Kevin respondió a la tercera llamada.

«Gracias, Dios mío.»

– ¡Kev! -dijo por la radio-. ¡Vuélala! ¡Ahora mismo! ¡Vuela la maldita escuela!

Repitió la orden y entonces dejó caer la radio al oír gritar a Dale en el segundo piso. Prefirió las armas al walkie-talkie y subió corriendo la escalera.

Las redes y racimos de nudos y las propias paredes se estremecían y temblaban a su alrededor, como si el colegio fuese una cosa viva a punto de despertar.

Mike estuvo a punto de perder pie y rodar por la pegajosa y sucia escalera, pero recobró el equilibrio y saltó al rellano del segundo piso.
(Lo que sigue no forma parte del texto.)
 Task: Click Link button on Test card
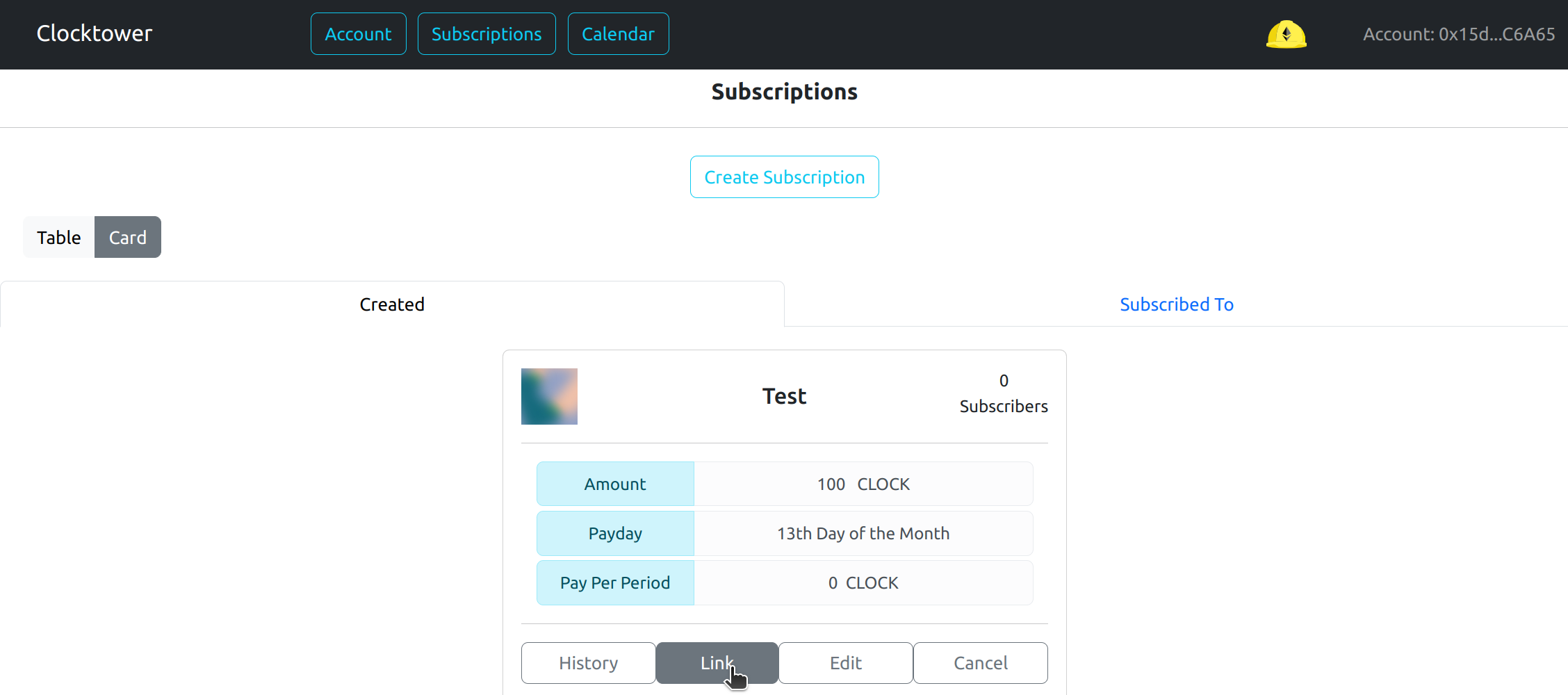pyautogui.click(x=717, y=663)
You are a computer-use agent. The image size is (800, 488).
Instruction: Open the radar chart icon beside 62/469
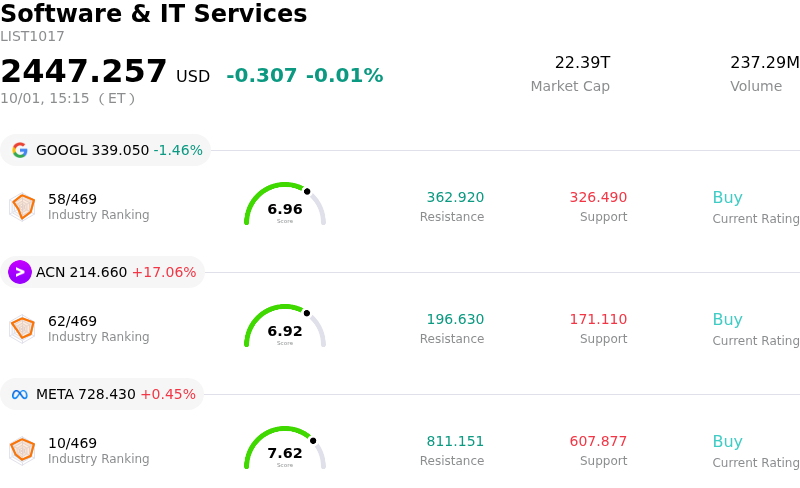pyautogui.click(x=22, y=329)
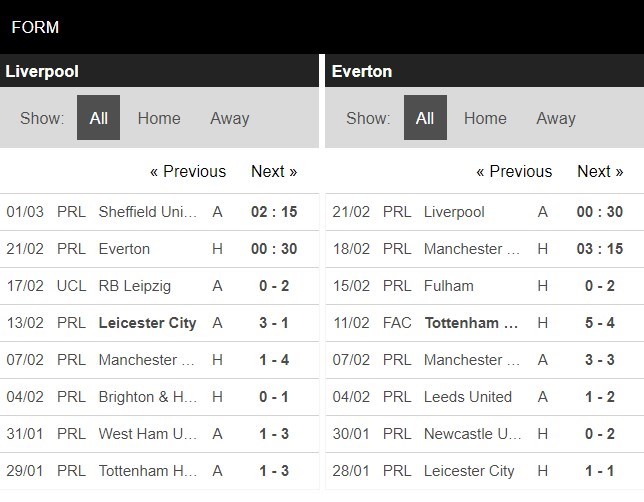Open Everton's Fulham match row
Screen dimensions: 644x502
[x=449, y=286]
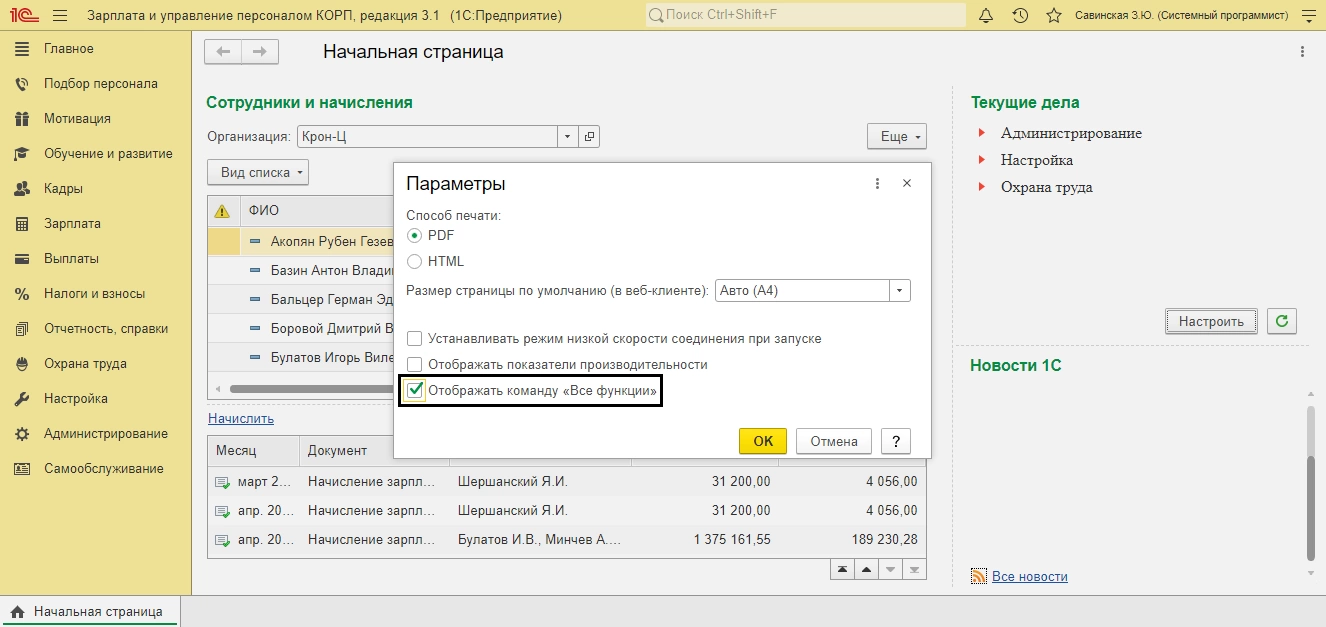Follow the Начислить link
Screen dimensions: 1326x627
(241, 419)
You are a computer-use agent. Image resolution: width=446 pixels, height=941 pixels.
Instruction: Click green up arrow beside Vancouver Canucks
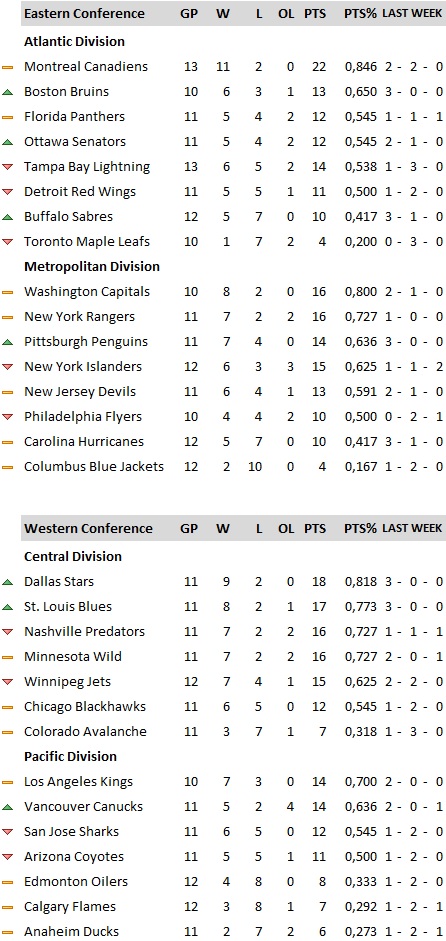pyautogui.click(x=7, y=807)
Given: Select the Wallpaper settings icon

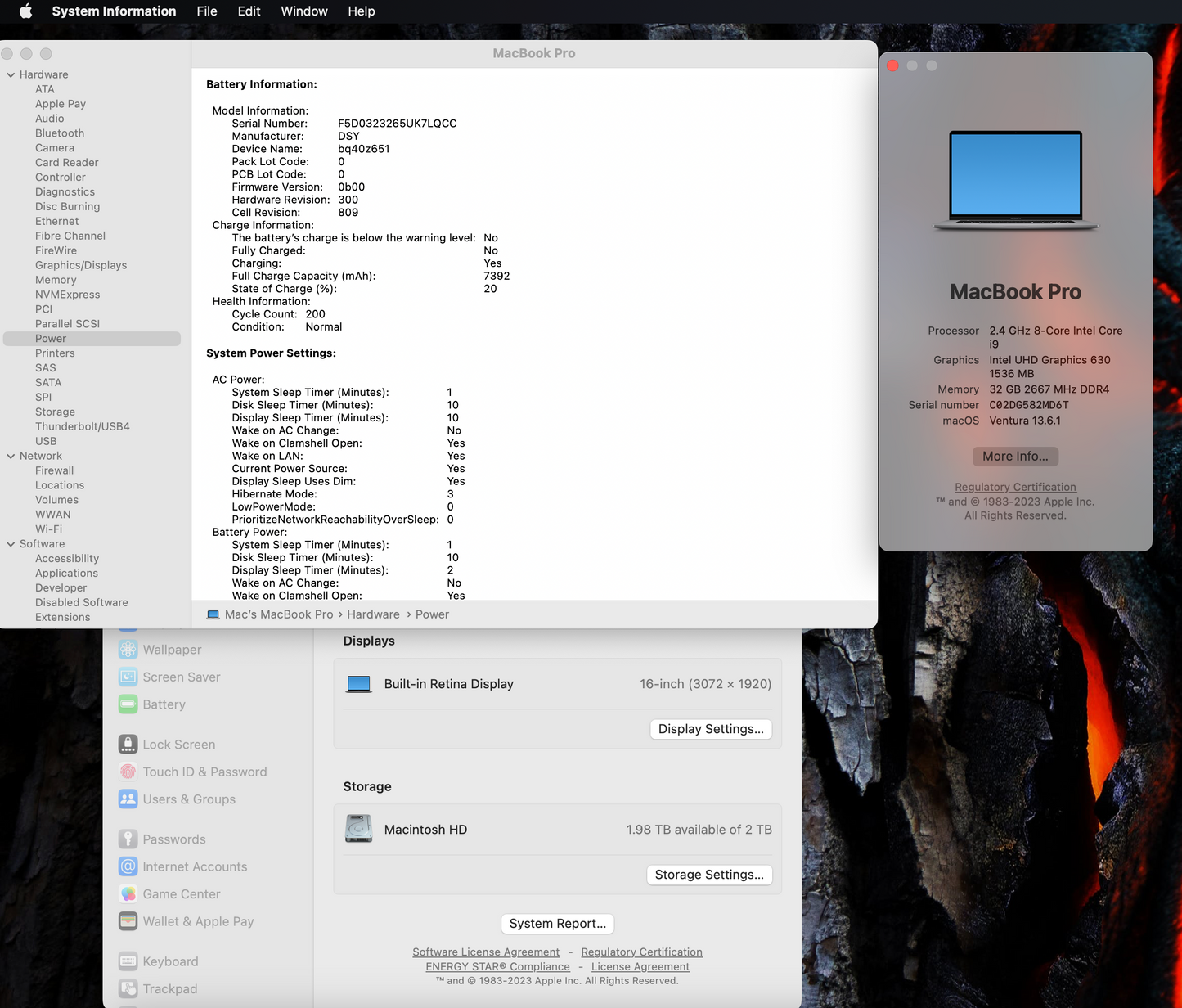Looking at the screenshot, I should [x=170, y=649].
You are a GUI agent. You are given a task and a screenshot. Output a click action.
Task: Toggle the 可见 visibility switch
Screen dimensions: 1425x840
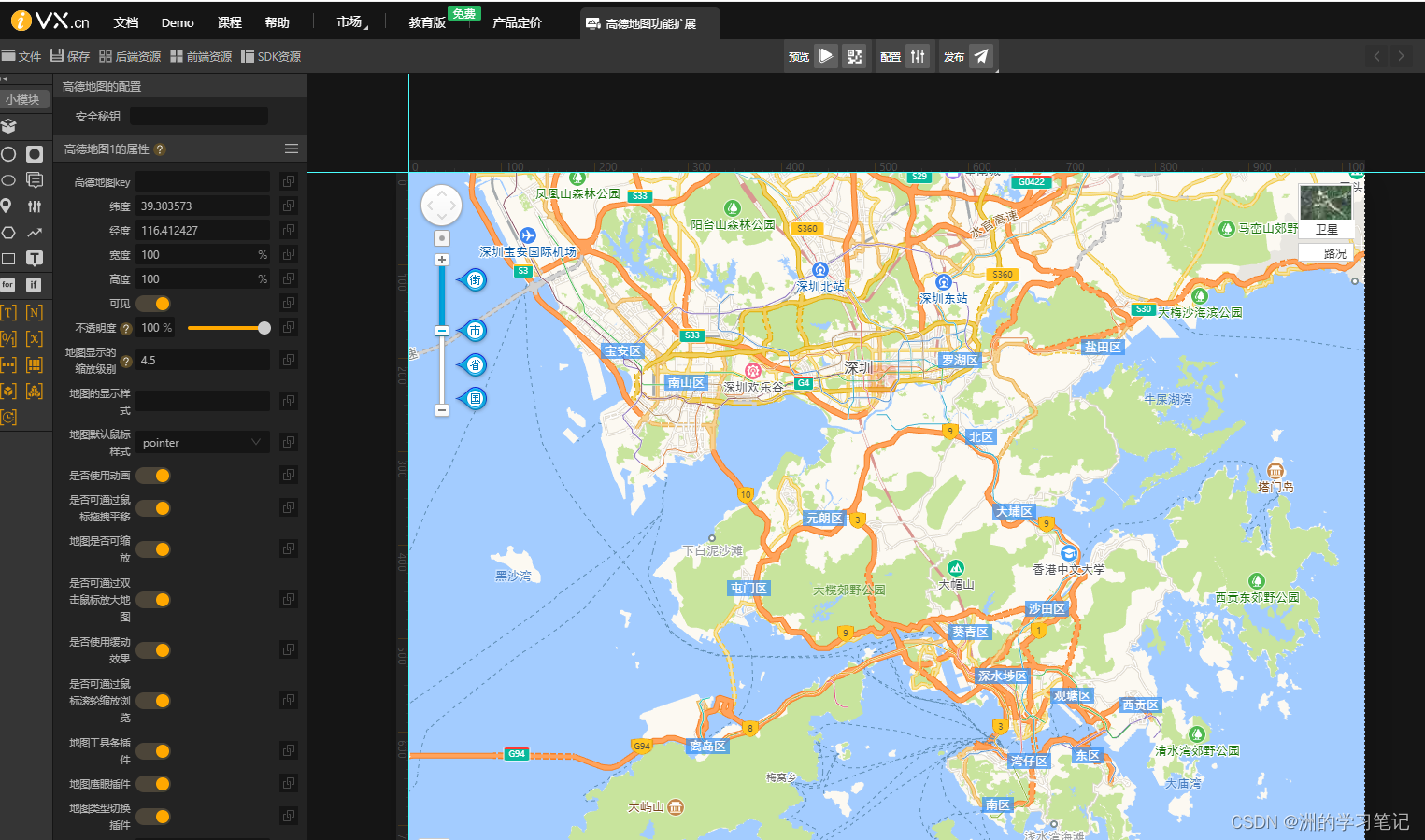pyautogui.click(x=154, y=304)
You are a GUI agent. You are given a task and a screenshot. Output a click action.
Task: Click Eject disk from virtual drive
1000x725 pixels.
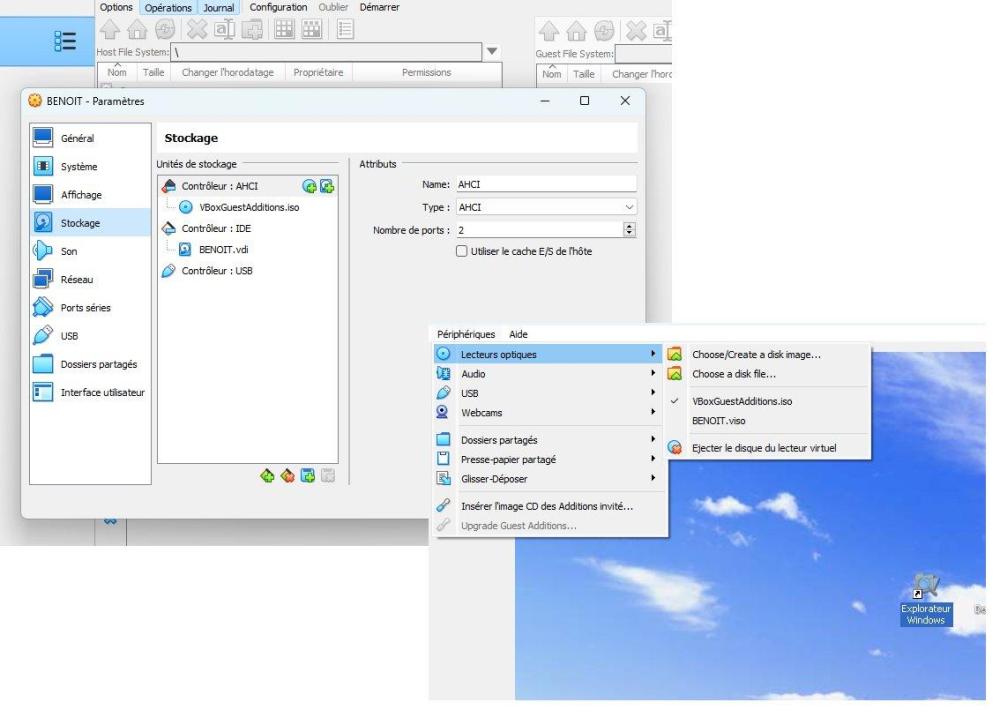764,448
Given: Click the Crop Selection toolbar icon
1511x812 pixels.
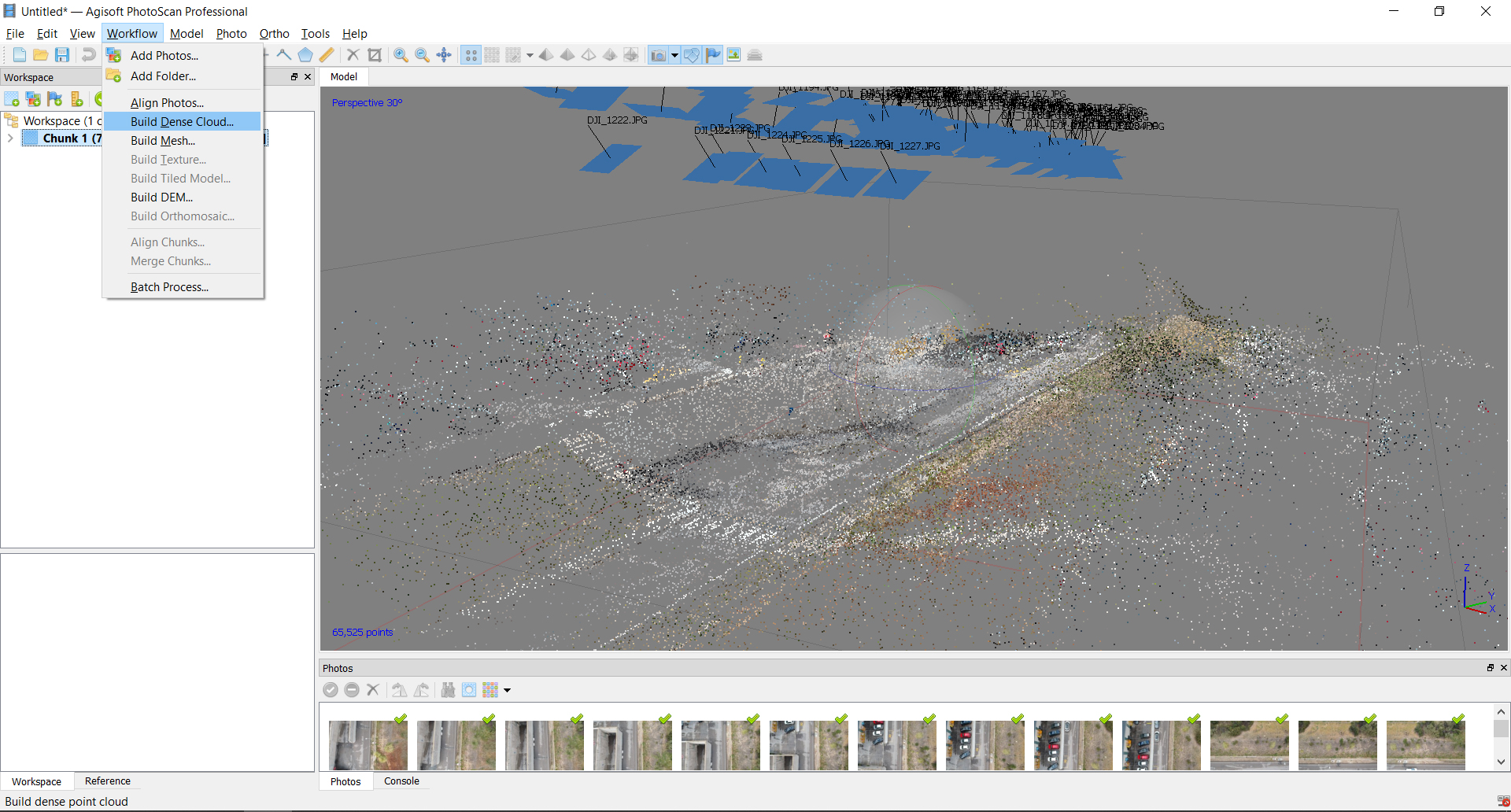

La luz roja de arriba se hacía más fuerte por momentos.

– ¡Mike! ¡Aquí! -gritó Dale desde detrás de una cortina de fibras negras donde había estado un día la clase de la señorita Doubbet.

Se oyeron de pronto unos gruñidos, como si hubiesen soltado una jauría de perros hambrientos.

Mike comprendió que si vacilaba dos segundos nunca tendría valor para entrar allí. Amartilló las dos armas y entró agachado por la abertura.